Mucha de la culpa es por la incapacidad para demorar la gratificación. La paciencia es necesaria para pasar de una idea de primer orden, al segundo orden, lo que es lo mismo, a nuestra mente racional y lógica. Aquí es donde la idea es puesta a prueba por nuestra imaginación y recursos de la experiencia. Por medio de certeros bombardeos, la mente disciplinada cuestiona las proposiciones, e.i., filtramos la impresión de un sistema complejo a un sistema sencillo y digerible.

La claridad mental surge al adoptar un sistema que funcione para reconocer una idea buena de una mala. Todo, mientras se funciona con normalidad. Tenemos que instruirnos a deliberar y decidir, ya sea en voz alta o en silencio.

Podemos estar en una situación en la cual nuestro plan ya no puede continuar. Cuando somos invadidos de argumentos con intereses contrarios al original, un momento así es angustiante, incluso, en las mentes más frías y calmadas. Decidir no es sencillo cuando careces de la capacidad para discernir entre ideas y escoger la más viable, la correcta.
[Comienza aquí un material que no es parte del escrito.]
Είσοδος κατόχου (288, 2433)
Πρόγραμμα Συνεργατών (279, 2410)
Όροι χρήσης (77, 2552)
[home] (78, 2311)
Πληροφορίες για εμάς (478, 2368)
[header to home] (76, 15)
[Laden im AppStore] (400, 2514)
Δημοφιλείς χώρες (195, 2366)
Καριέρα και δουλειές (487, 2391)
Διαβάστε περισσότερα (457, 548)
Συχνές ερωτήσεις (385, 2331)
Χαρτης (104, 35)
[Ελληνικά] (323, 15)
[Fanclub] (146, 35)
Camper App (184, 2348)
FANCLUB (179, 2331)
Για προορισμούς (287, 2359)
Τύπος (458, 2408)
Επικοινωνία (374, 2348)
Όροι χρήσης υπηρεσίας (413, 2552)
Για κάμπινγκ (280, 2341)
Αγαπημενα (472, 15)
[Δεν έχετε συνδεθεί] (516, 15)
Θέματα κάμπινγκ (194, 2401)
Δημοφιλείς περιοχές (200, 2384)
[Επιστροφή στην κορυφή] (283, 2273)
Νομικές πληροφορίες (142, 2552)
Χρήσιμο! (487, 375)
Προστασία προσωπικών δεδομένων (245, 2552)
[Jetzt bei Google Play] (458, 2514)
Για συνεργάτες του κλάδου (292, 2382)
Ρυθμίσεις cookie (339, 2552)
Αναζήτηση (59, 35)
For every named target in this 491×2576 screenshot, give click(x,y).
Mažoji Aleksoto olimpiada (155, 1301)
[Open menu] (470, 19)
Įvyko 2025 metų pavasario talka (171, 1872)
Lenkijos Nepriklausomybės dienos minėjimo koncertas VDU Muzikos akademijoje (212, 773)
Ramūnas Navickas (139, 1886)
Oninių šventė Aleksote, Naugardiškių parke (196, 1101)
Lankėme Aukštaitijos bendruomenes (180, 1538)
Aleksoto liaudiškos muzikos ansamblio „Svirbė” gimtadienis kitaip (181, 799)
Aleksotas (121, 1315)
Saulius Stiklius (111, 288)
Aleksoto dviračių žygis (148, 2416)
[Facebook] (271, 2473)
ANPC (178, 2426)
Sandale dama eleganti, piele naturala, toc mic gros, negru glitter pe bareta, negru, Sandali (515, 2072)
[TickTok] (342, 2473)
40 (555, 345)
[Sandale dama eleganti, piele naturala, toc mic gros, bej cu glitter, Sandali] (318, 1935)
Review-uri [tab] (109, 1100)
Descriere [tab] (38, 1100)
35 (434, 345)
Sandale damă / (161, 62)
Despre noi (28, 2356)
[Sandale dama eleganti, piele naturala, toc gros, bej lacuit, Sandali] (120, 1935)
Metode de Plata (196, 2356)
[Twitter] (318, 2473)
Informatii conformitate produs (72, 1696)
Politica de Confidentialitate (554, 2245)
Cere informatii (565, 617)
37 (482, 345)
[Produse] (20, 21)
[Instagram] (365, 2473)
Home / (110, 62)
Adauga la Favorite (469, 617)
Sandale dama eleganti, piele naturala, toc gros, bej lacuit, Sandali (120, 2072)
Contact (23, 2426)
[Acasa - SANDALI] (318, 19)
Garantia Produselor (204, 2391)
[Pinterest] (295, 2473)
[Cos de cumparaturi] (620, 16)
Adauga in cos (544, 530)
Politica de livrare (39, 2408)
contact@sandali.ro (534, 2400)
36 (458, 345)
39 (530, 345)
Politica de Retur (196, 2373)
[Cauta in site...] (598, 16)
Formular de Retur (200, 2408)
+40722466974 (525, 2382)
Cuestionar nuestras impresiones, auxiliarse con las de otras personas y confrontar argumentos entre sí, es agotador. El simple hecho de decidir que ordenar en un restorán se complica cuando el menú está lleno de opciones. A esto le podemos sumar nuestros hábitos de dieta, si engorda o no, si produce malestar o no, la hora del día, etc. Todos son factores válidos y, cualquier decisión que tomemos, va a dar resultados distintos. Pero si aprendemos a desechar, o mejor dicho, a reducir la cantidad de decisiones en segmentos digeribles, seremos más libres para elegir.

Vista de manera simple, la mente parece un órgano que conspira contra nuestros deseos. Esto se debe a nuestra falta de claridad y seguridad en nuestros deseos y objetivos. Cuando tenemos una misión clara, hecha con reflexión, nuestro instinto se convierte en un aliado. Cuando nuestros objetivos no son claros, peor aún, los sometemos a los juicios de terceros, el instinto nos es desfavorable la mayor de las veces. Entonces dejamos todo en manos de la buena fortuna y esto es, superstición.

Disfrutemos entretener dos ideas contrarias en nuestra cabeza. Analizarlas y no escupir idoteces. Seamos conscientes de lo que deseamos obtener y seamos responsables de nuestras decisiones. De lo contrario, uno termina dejando que los intereses de otros guíen nuestro camino.